> [Problem description]: Write out each line below exactly as it appears.

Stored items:
Content starts

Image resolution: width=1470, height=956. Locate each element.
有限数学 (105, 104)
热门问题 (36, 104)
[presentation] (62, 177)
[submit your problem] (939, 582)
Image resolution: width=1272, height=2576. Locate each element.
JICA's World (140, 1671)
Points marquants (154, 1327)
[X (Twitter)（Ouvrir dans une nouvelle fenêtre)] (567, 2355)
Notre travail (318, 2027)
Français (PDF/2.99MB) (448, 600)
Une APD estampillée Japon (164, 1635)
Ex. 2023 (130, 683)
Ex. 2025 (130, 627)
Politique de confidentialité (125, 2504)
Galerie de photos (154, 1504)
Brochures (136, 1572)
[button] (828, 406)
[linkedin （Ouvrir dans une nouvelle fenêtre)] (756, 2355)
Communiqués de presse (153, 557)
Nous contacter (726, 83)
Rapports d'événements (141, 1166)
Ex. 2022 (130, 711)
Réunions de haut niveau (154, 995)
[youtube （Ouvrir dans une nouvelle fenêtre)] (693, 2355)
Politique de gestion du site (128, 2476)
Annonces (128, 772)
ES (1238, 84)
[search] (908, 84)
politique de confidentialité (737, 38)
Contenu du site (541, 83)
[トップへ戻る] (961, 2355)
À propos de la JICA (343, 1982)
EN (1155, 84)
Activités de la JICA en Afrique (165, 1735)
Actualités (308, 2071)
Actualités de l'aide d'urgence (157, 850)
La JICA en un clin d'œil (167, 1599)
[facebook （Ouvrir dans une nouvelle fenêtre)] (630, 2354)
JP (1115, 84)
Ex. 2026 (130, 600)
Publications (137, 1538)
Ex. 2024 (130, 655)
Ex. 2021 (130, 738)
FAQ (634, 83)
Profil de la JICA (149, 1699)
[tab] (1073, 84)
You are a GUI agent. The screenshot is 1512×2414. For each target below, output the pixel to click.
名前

Content ends

> [Task answer]:
Image resolution: width=1470, height=956. Locate each element.
有限数学 (105, 104)
热门问题 (36, 104)
[presentation] (62, 177)
[submit your problem] (939, 582)
Image resolution: width=1272, height=2576. Locate each element.
JICA's World (140, 1671)
Points marquants (154, 1327)
[X (Twitter)（Ouvrir dans une nouvelle fenêtre)] (567, 2355)
Notre travail (318, 2027)
Français (PDF/2.99MB) (448, 600)
Une APD estampillée Japon (164, 1635)
Ex. 2023 (130, 683)
Ex. 2025 (130, 627)
Politique de confidentialité (125, 2504)
Galerie de photos (154, 1504)
Brochures (136, 1572)
[button] (828, 406)
[linkedin （Ouvrir dans une nouvelle fenêtre)] (756, 2355)
Communiqués de presse (153, 557)
Nous contacter (726, 83)
Rapports d'événements (141, 1166)
Ex. 2022 (130, 711)
Réunions de haut niveau (154, 995)
[youtube （Ouvrir dans une nouvelle fenêtre)] (693, 2355)
Politique de gestion du site (128, 2476)
Annonces (128, 772)
ES (1238, 84)
[search] (908, 84)
politique de confidentialité (737, 38)
Contenu du site (541, 83)
[トップへ戻る] (961, 2355)
À propos de la JICA (343, 1982)
EN (1155, 84)
Activités de la JICA en Afrique (165, 1735)
Actualités (308, 2071)
Actualités de l'aide d'urgence (157, 850)
La JICA en un clin d'œil (167, 1599)
[facebook （Ouvrir dans une nouvelle fenêtre)] (630, 2354)
JP (1115, 84)
Ex. 2026 (130, 600)
Publications (137, 1538)
Ex. 2024 (130, 655)
Ex. 2021 (130, 738)
FAQ (634, 83)
Profil de la JICA (149, 1699)
[tab] (1073, 84)
You are a GUI agent. The screenshot is 1512×2414. For each target below, output the pixel to click.
名前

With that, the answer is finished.